The water absorption effect could be almost entirely removed by using a second optical filter to attenuate radiation around the absorption peak at ≈940 nm. Rudimentary tests of this were attempted in the field using band-pass filters, centred at 850 and 1080 nm (10 nm full-width-at-half-maximum; Knight Optical), mounted to the fore of the lens system. Due to this optical setup, however, images appear to display some vignetting/aberrations. Furthermore, longer shutter speeds (100–200 ms) were required in order to obtain greater signal, due to the decrease in radiation incident upon the sensor caused by the filters. Since Masaya’s lava lake was moving extremely rapidly, this caused some blurring of the image scene. In cases of extremely humid conditions or long path lengths, or where the scene is relatively stationary, an additional filter could be advantageous. Here, however, we discuss only data acquired using the single long-pass 850 nm filter.
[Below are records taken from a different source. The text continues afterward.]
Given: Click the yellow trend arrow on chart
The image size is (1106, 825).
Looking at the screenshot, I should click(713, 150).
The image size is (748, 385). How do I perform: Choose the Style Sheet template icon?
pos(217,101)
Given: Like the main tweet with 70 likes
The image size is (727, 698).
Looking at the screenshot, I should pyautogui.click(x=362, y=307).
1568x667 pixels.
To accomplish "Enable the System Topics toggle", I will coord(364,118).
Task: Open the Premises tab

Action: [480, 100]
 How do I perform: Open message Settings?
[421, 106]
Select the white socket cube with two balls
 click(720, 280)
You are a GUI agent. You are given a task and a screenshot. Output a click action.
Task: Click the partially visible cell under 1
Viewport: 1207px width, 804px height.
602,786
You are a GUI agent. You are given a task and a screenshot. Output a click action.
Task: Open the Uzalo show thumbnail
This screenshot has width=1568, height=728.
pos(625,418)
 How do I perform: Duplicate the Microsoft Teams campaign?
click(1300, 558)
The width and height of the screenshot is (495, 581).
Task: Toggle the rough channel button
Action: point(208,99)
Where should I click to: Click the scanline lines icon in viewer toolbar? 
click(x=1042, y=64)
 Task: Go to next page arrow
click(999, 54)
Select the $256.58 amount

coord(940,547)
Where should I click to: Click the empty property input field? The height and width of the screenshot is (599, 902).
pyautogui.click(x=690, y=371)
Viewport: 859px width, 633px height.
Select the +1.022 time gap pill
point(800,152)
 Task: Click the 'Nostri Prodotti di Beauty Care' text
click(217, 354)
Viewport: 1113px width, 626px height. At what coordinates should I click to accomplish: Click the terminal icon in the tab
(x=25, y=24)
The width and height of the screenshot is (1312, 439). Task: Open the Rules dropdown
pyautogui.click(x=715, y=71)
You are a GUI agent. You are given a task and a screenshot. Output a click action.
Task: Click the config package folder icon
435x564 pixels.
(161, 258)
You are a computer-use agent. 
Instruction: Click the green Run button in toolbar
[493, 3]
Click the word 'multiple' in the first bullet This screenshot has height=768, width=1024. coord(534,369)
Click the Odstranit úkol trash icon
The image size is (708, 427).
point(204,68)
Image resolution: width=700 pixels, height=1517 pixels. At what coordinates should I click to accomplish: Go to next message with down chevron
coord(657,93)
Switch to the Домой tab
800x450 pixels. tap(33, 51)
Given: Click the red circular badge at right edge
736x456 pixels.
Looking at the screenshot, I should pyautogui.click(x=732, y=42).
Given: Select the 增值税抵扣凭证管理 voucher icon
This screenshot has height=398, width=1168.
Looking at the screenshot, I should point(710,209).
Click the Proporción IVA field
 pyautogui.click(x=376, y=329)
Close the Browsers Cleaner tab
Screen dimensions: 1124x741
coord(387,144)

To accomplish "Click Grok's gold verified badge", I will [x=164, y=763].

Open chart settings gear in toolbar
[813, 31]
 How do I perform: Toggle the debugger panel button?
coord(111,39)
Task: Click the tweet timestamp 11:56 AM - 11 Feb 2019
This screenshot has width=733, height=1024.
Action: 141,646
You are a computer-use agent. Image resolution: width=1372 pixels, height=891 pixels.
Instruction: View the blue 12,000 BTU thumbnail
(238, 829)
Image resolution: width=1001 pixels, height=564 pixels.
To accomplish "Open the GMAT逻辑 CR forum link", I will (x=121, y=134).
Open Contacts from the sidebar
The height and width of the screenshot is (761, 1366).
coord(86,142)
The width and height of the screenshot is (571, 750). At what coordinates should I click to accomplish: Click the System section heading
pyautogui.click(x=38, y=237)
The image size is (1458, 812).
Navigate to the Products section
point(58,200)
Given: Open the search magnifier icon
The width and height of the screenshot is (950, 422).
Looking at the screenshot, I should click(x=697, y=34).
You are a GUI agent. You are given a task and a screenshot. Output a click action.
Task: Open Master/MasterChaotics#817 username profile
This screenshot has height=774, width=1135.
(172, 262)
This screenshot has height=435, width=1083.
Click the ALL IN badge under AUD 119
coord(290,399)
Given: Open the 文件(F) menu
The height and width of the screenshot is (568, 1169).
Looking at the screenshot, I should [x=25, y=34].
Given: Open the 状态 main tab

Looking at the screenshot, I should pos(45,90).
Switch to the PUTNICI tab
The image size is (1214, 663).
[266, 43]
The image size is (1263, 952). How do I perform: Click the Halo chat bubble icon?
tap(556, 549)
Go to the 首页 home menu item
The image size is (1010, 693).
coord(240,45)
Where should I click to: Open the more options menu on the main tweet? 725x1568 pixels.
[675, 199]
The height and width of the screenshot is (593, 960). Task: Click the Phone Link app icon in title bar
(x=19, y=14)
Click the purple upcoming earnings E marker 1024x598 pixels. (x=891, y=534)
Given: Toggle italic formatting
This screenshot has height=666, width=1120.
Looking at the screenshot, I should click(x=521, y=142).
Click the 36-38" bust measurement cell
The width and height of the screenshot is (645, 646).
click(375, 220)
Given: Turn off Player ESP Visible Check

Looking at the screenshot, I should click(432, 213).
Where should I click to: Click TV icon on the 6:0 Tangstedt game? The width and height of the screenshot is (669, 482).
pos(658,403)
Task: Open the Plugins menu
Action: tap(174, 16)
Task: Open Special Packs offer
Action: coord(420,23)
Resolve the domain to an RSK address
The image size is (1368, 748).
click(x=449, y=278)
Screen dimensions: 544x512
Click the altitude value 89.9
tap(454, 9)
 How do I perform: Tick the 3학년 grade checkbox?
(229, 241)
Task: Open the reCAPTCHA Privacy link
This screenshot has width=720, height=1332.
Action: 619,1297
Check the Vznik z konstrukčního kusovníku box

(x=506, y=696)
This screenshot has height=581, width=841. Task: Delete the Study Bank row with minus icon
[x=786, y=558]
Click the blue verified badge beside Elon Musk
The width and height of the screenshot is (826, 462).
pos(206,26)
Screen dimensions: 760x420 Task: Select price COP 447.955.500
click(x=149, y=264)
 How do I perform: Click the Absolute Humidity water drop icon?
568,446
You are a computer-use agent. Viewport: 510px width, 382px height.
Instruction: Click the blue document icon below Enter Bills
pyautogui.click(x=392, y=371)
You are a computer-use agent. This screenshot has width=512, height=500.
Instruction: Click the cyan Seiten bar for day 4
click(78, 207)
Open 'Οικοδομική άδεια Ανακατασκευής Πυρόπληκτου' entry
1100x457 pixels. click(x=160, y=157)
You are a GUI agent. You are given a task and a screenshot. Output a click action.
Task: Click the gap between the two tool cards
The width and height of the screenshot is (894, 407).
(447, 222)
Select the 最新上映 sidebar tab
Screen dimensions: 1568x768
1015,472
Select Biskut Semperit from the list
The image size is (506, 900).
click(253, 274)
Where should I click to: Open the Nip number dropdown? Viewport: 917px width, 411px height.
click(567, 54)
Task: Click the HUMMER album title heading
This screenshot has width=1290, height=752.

In the literature, hitherto, a range of emissivities (≈0.5–1.0) have been used for basalts within the wavelength range of 0.8–1.1 μm ([28] and references therein). Nevertheless, at a signal DN of 750, assuming an emissivity of 1 only underestimates the temperature by ≈12 °C if the actual emissivity were 0.9 (Figure 3A); this emissivity is also very much at the lower end of most estimates, if excluding the broad range (0.5–0.9) presented by Rothery et al. [29] where emissivity was not directly measured, rather, it was inferred from Kirchoff’s law and reflectance determined through satellite imagery. Ideally, for each application, a rock sample would be taken from the field and its emissivity measured; however, if this experiment is not conducted in a rigorous manner, to obtain a freely radiating surface, significant errors can be incorporated into this calculation. We therefore, somewhat arbitrarily, assume an emissivity of 0.95 and acknowledge that this will affect the absolute temperatures presented herein. Due to the paucity of emissivity data in the NIR, we then assume a bounding range of 0.9–1.0, with a uniform distribution, to calculate σ ε (Equation (10)) for the uncertainty analysis in Section 2.4.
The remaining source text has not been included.